LET PAUL CORNELL TAKE THE WHEEL ALREADY.

thank you.
posted by nonasuch at 10:28 AM on January 5, 2021


As much as I love Paul Cornell's episodes of Who, he really hasn't done much TV in the last decade and has no showrunner experience. I'm actually not sure who (hehe) it might go to next, as Moffat and Chibnall felt inevitable. I'm not sure any of the recent series writers really jump out as worthy showrunners. Besides, as hit and miss as Chibnall's first two seasons were, I'm happy to see where he goes in the next series. I think he's said The Timeless Child arc is five seasons, so we've probably got another two series with him... and the 60th Anniversary special in 2023.
posted by crossoverman at 3:10 AM on January 7, 2021


Urgh, I'm groaning at the prospect of another two series of "Timeless Child" stuff. It's like the "Rise of Skywalker" or Midichlorians again. I want the hero to be an ordinary person who made something special of herself by her actions and choices. I don't want the hero to be the result of a superior bloodline or magic genes. Why do they think that makes the story better?

There was a Guardian interview with various SF writers on world-building lately and I liked this comment from Alastair Reynolds:
As a consumer of science fiction, I love those moments when a character will make some offhand reference and nothing more will be said of it. As in The Talons of Weng-Chiang, when the Doctor refers to the battle of Reykjavík in the 51st century. The idea that he knows this nugget of future history stimulates my imagination far more than if I’d been shown what it was...

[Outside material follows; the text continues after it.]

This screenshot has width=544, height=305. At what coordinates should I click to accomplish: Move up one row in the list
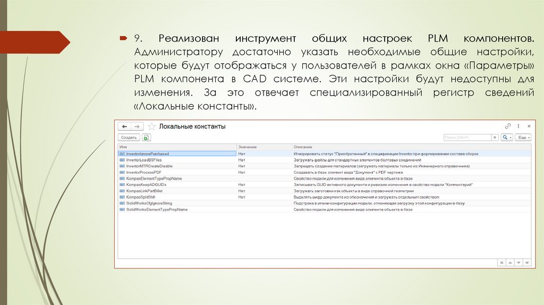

It’s miraculous to me that the stories I wrote 20 years ago still get people thinking, that they go off and do fan art about spaceships or the characters. I love it, but I’m also very wary of the perfectly natural fan thing of wanting to know more. Trust me on this – the less I give you, the more you’re going to enjoy it.
posted by TheophileEscargot at 3:56 AM on January 7, 2021 [4 favorites]


That also explains the very 2019 shout-out to J.K. Rowling. I was kind of surprised they didn't cut that, actually.

Possibly. It certainly gave me whiplash to see a character who had recently changed gender presentation quoting a transphobe.


Me too-- but maybe it's just setting up the episode where they find out that JKR is really a malevolent alien using her powers over the imagination for evil. Maybe a Slitheen or something.
posted by Pallas Athena at 5:39 AM on January 7, 2021


It's really ironic that a show that has all of space time to play with and loves to remind us of that actually never leaves its own backyard and has no idea how it would even try.